La muerte de su colega fue la pieza que faltaba en el rompecabezas de la mente de Semmelweis, quien ahora comprende, de golpe, que los exudados provenientes de los cadáveres son lo que contagian a las parturientas y las enferman: “Los dedos de los estudiantes, contaminados durante disecciones recientes, son los que conducen las fatales partículas cadavéricas a los órganos genitales de las mujeres encintas y, sobre todo, al nivel del cuello uterino” (pág. 105). Como dichas partículas no se podían ver, Semmelweis supuso que se transmitían a través del olor. Y esto lo llevó a indicar la desodorización sistemática de las manos con una solución de cloruro cálcico a cada estudiante que hubiera estado practicando disección previamente. Cuando aplica esta medida, la mortalidad comienza a caer estrepitosamente, primero de un 27% a un 12%. Semmelweis continúa cavilando y finalmente se le ocurre que las manos pueden ser siempre infectantes, aun cuando no hayan estado en contacto con cadáveres. Entonces indica la limpieza de manos a todos los estudiantes. El resultado no se hace esperar y es magnífico: la mortalidad desciende al 0,23%.

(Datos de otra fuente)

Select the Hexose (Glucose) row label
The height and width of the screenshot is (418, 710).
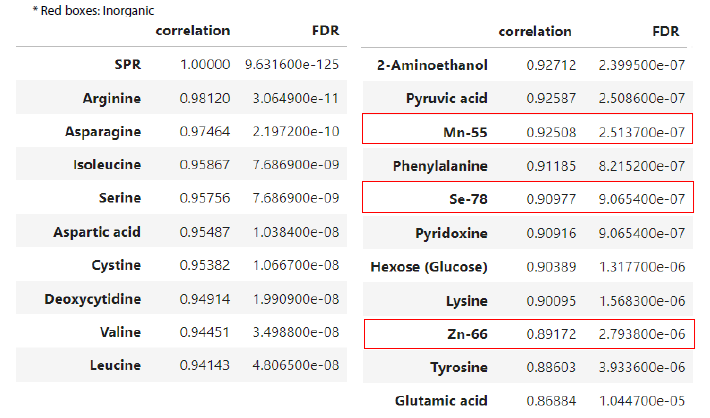429,266
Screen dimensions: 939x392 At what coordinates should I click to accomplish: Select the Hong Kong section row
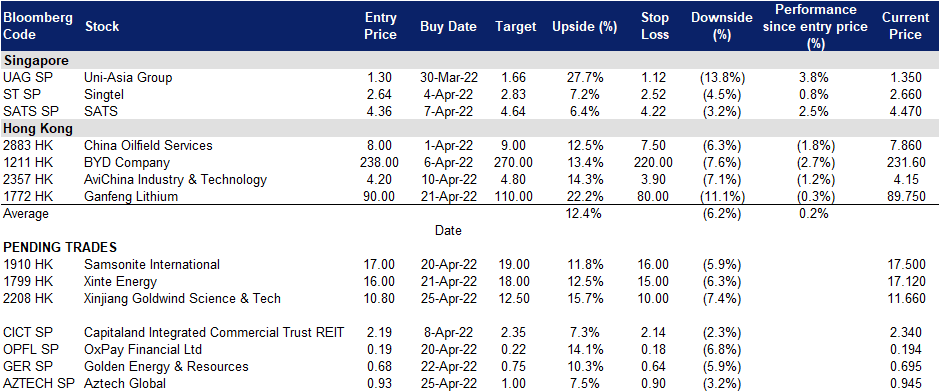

Sin embargo, por increíble que parezca, los servicios de obstetricia y cirugía rehusaron de manera casi unánime instaurar la medida del lavado de manos. Consideraban como una ofensa la idea de que los mismos médicos pudieran ser quienes estuvieran enfermando a los pacientes.
Semmelweis, desesperado, realiza muchísimos esfuerzos para lograr la aceptación de su descubrimiento, tanto en Viena como en otros países, pero es en vano. A donde va, se encuentra con odio y rechazo. Finalmente es destituido por segunda vez, en 1849.
Parte entonces a Hungría y, si bien logra volver a trabajar de médico e incluso, tiempo después, escribe finalmente su obra cumbre, “La etiología, el concepto y la profilaxis de la fiebre puerperal”, no logra difundir sus ideas. Poco a poco, comienza a caer en un cuadro de locura y aislamiento. Finalmente, según relata Céline, presa de un momento de delirio y alucinación, corre hasta la facultad de medicina, se precipita dentro de un aula donde se está llevando a cabo una disección y se corta a propósito con un instrumento que previamente hunde en el cadáver purulento que se encuentra sobre la mesa de trabajo. Muere de una sepsis tres semanas después, a los 47 años de edad.
“Pasteur, con una luz más potente, aclararía, cincuenta años después, la verdad microbiana de manera irrefutable y total. En cuanto a Semmelweis, parece como que su descubrimiento sobrepasó las fuerzas de su genio. Esa fue, quizá, la causa profunda de todas sus desgracias” (pág. 166).